To understand why shift workers experience reduced sleep time and sleepiness, it is necessary to describe the human circadian timing system. Physiological and behavioral processes, including the secretion of hormones, the sleep/wake schedule and the performance of mental activities, are known to oscillate in circadian (about 24 hours) cycles that are controlled by the biological clock, located in the suprachiasmatic nucleus of the hypothalamus.^12,38 Under normal conditions, circadian rhythms are entrained to the environmental light–dark cycle and are synchronized with it.
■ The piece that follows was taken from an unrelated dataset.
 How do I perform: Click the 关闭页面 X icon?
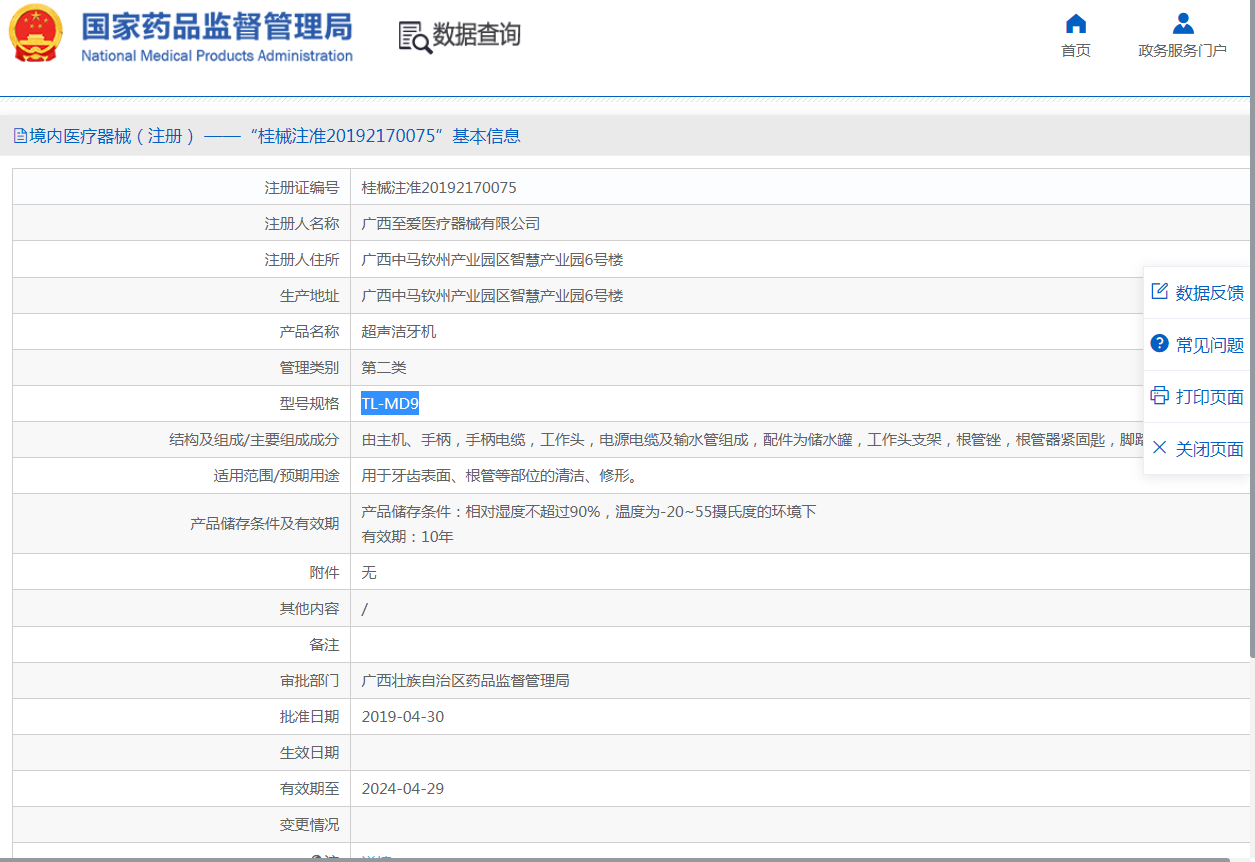point(1160,448)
Thus, time-of-day effects demonstrate increased sleep propensity and reduced alertness and performance capacity in the early morning hours, corresponding to the minimum in core body temperature, the peak of melatonin secretion and the timing of the habitual sleep phase.^39,40 Changes in the timing of sleep and wake periods create circadian desynchrony. Shift workers on night or rotating shifts are required to remain awake during periods of increased sleep propensity; and the timing of their sleep phase is shifted to the daytime hours, when rhythms of performance, alertness and core body temperature are on the rise.^12,39,40 Daytime sleep is shorter, ensuing in partial sleep deprivation and sleepiness. Such chronic exposure to circadian desynchrony entails serious consequences, by compromising safety, productivity and health.^28,37,41 Some of the immediate consequences of shift work include increased risks for human error, accidents and injuries.^31,37,42

Shift Work Sleep Disorder (SWSD) has been defined by The International Classification of Sleep Disorders, 2nd edition⁴³ as the presence of insomnia and/or daytime sleepiness associated with shift work. In a study on its prevalence and characteristics, the true prevalence of SWSD was 14% in night shift workers and 8% in rotating shift workers, after removing the percentage of insomnia and excessive sleepiness found in day workers.³⁶ Those with SWSD had higher rates of ulcers and depression, missed more work days and more family/social events, and had higher scores of neuroticism and more sleepiness-related accidents, than their shift work counterparts who did not have SWSD. For most of these outcomes, workers with SWSD had increased morbidity in comparison to their day work counterparts with the same symptoms (ie, insomnia and daytime sleepiness without shiftwork). These findings demonstrate the additive effects of symptoms of poor sleep (insomnia, excessive sleepiness) and work schedule (circadian desynchrony) on serious health and functional outcomes.^12,36

Cross sectional and longitudinal investigations indicate that shift workers are at an increased risk for developing health problems, including gastrointestinal and cardiovascular diseases, diabetes and metabolic disorders, breast and colon cancers.^12,34,41 Investigations on the mechanisms underlying these relationships suggest that sleep deprivation and circadian desynchrony are involved in changes in neuroendocrine function, reduced capacity of the immune system, metabolic disturbances and tumor growth.^34,41,44,45 Exposure to light at night, leading to melatonin suppression, has also been implicated as an underlying mechanism (see below).

Flexible work systems

In addition to shift work, flexible work systems in which workers are not confined to traditional work hours have become increasingly prevalent.^27,28 Flexibilization is a relatively new concept in organizational management, and is linked to trends in globalized economy.⁴⁶ Such nonstandard work schedules are highly variable among organizations, and may include working evenings, weekends, split shifts, on call hours or compressed work weeks.^27,30 Though seemingly an attractive approach for allowing workers to tailor their work schedule to their individual needs,⁴⁷ flexible work schedules may have a negative impact on workers’ health.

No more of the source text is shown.